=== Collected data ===
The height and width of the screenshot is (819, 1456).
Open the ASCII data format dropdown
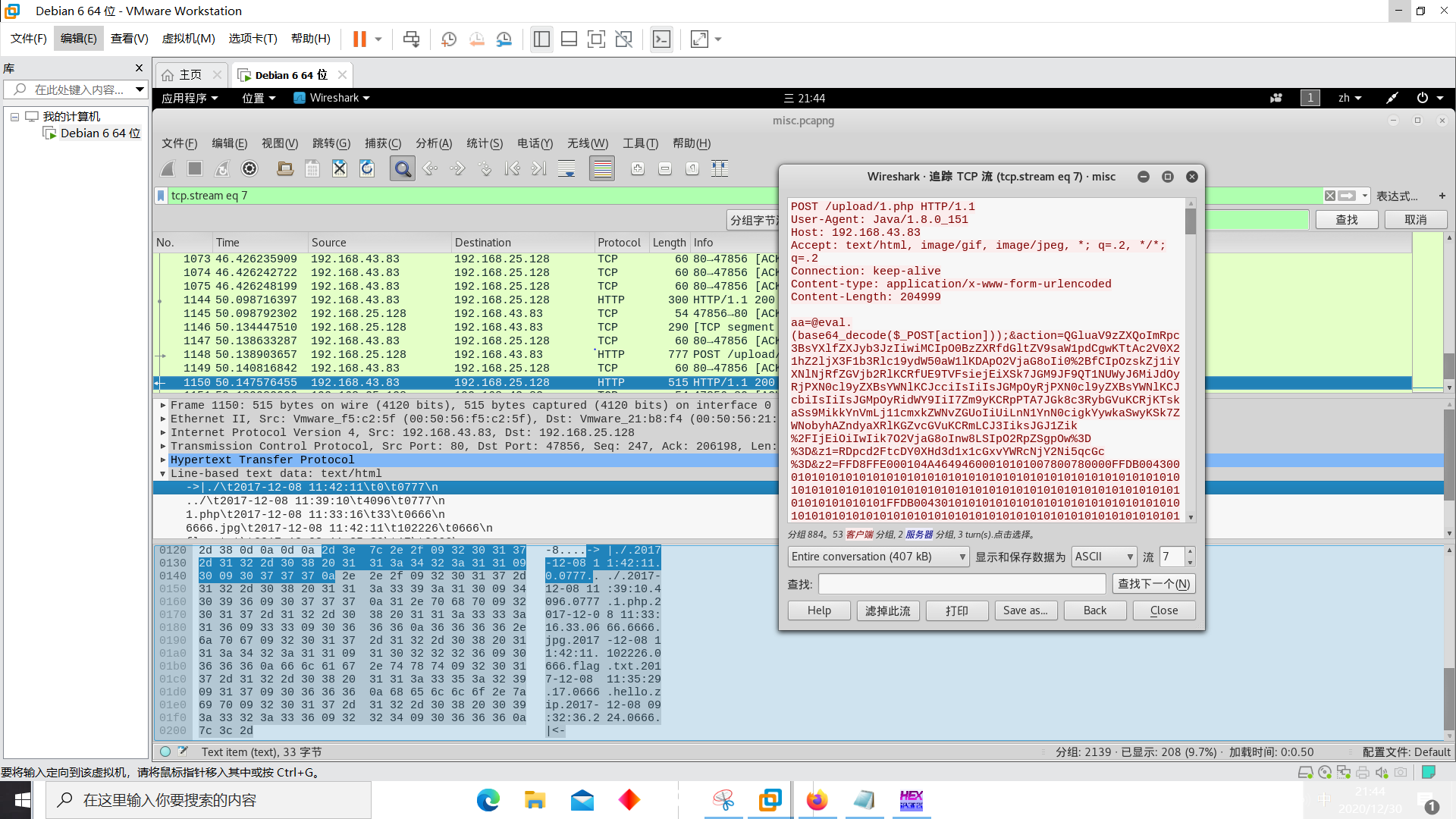click(1103, 557)
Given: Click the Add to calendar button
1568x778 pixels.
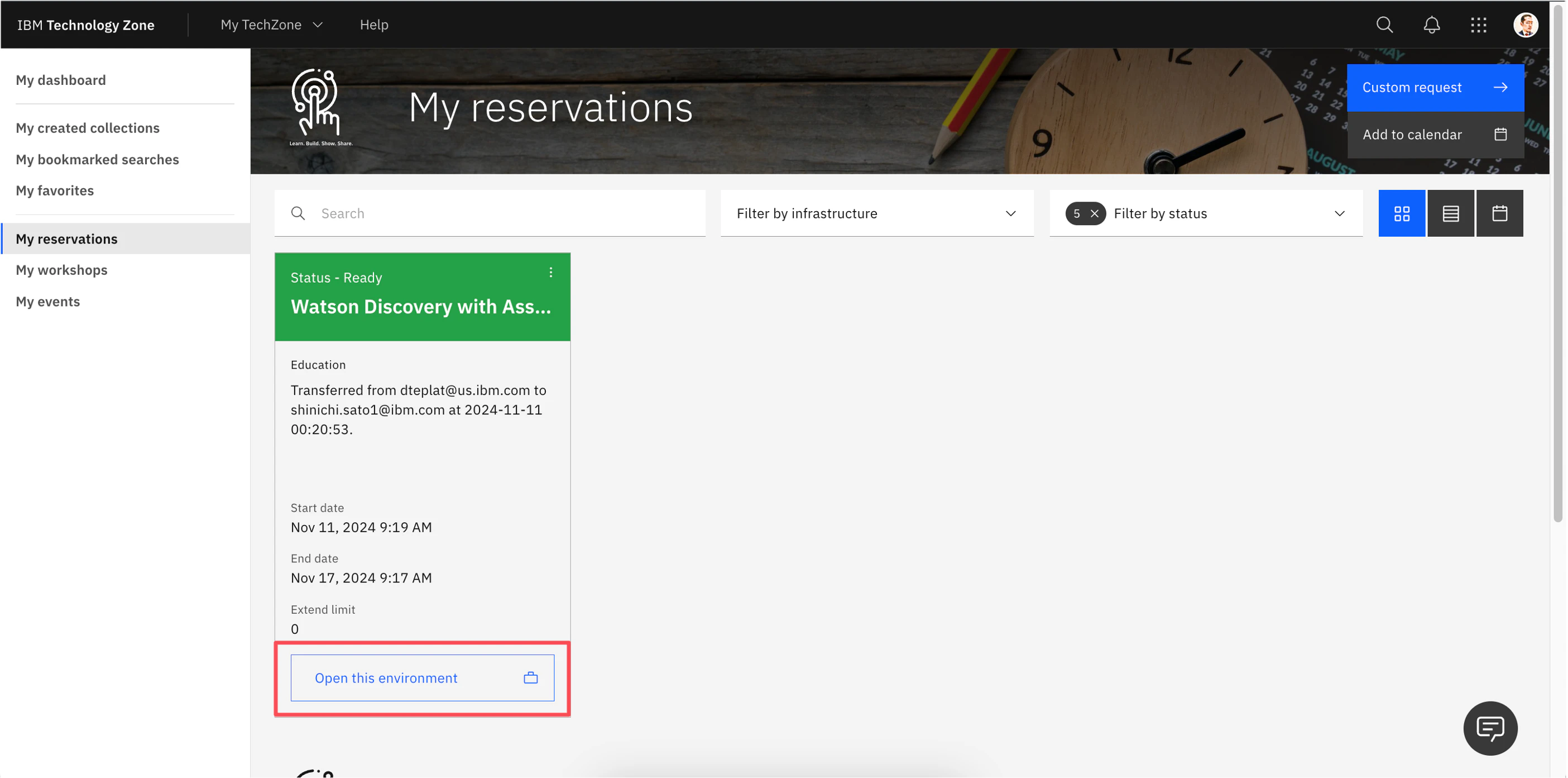Looking at the screenshot, I should (x=1435, y=135).
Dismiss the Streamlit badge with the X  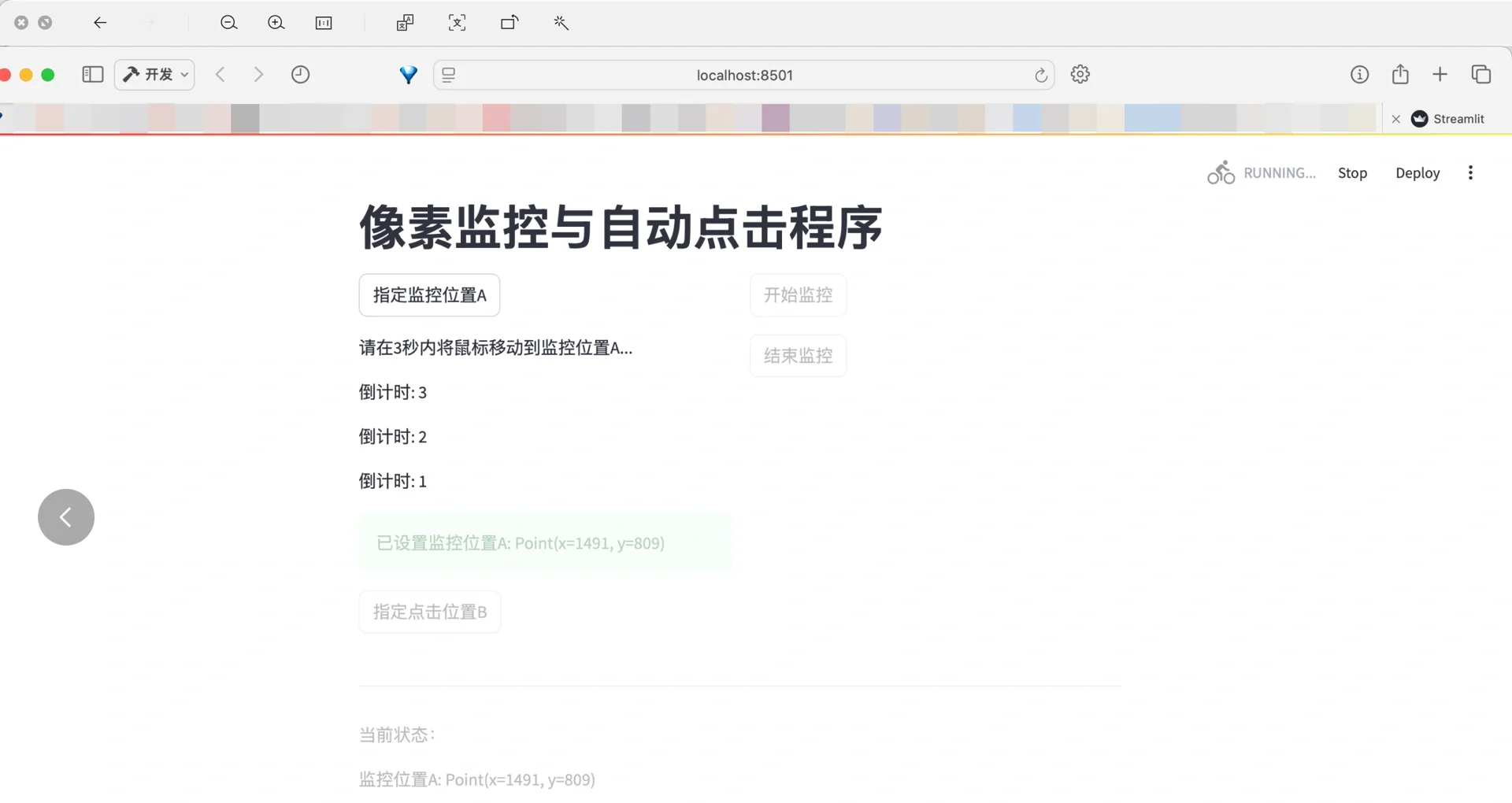1395,118
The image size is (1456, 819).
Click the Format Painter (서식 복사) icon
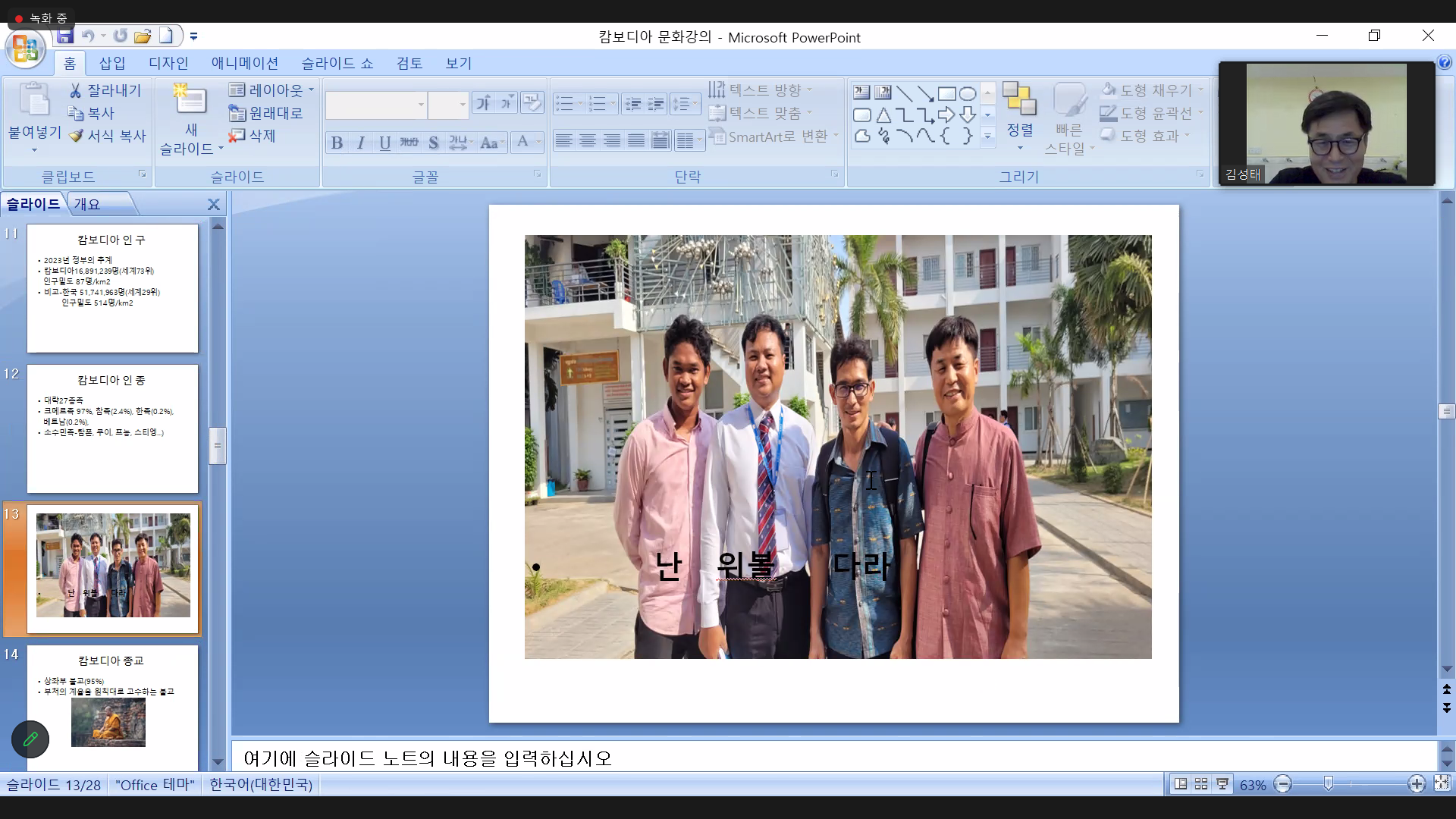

=== Task ===
I would like an exact copy of the lines from the one holding "The image size is (1456, 819)." through the last line of the entries above, with the pictures left out.

=== Task result ===
The image size is (1456, 819).
Click the Format Painter (서식 복사) icon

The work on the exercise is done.